··· Provided records

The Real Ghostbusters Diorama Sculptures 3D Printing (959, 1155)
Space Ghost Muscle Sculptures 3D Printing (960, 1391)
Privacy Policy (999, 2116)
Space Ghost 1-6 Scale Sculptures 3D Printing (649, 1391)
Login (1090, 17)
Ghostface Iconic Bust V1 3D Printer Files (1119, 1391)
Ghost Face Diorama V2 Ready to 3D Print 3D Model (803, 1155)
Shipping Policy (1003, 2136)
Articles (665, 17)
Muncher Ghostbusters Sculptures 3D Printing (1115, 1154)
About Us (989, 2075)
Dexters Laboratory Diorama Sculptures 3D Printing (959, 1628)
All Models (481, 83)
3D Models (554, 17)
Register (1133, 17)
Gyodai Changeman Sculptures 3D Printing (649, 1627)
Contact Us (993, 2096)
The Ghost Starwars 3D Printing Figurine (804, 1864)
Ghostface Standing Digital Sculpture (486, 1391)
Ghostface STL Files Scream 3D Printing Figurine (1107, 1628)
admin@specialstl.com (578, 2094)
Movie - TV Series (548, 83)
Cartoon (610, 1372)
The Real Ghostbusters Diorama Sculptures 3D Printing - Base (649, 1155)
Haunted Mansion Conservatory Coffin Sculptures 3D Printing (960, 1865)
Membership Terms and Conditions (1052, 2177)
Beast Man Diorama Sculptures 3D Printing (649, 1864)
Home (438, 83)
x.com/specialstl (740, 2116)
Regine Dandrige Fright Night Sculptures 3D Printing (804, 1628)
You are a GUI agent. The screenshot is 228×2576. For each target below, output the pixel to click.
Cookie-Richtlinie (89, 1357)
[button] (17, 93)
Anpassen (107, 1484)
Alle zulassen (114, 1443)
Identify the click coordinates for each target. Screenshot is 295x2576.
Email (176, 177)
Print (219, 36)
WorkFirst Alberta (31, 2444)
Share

······

_Activity_:
The entries above must be repeated word for word.

_Response_:
The Real Ghostbusters Diorama Sculptures 3D Printing (959, 1155)
Space Ghost Muscle Sculptures 3D Printing (960, 1391)
Privacy Policy (999, 2116)
Space Ghost 1-6 Scale Sculptures 3D Printing (649, 1391)
Login (1090, 17)
Ghostface Iconic Bust V1 3D Printer Files (1119, 1391)
Ghost Face Diorama V2 Ready to 3D Print 3D Model (803, 1155)
Shipping Policy (1003, 2136)
Articles (665, 17)
Muncher Ghostbusters Sculptures 3D Printing (1115, 1154)
About Us (989, 2075)
Dexters Laboratory Diorama Sculptures 3D Printing (959, 1628)
All Models (481, 83)
3D Models (554, 17)
Register (1133, 17)
Gyodai Changeman Sculptures 3D Printing (649, 1627)
Contact Us (993, 2096)
The Ghost Starwars 3D Printing Figurine (804, 1864)
Ghostface Standing Digital Sculpture (486, 1391)
Ghostface STL Files Scream 3D Printing Figurine (1107, 1628)
admin@specialstl.com (578, 2094)
Movie - TV Series (548, 83)
Cartoon (610, 1372)
The Real Ghostbusters Diorama Sculptures 3D Printing - Base (649, 1155)
Haunted Mansion Conservatory Coffin Sculptures 3D Printing (960, 1865)
Membership Terms and Conditions (1052, 2177)
Beast Man Diorama Sculptures 3D Printing (649, 1864)
Home (438, 83)
x.com/specialstl (740, 2116)
Regine Dandrige Fright Night Sculptures 3D Printing (804, 1628)
You are a GUI agent. The screenshot is 228×2576. For each target below, output the pixel to click.
Cookie-Richtlinie (89, 1357)
[button] (17, 93)
Anpassen (107, 1484)
Alle zulassen (114, 1443)
Identify the click coordinates for each target. Screenshot is 295x2576.
Email (176, 177)
Print (219, 36)
WorkFirst Alberta (31, 2444)
Share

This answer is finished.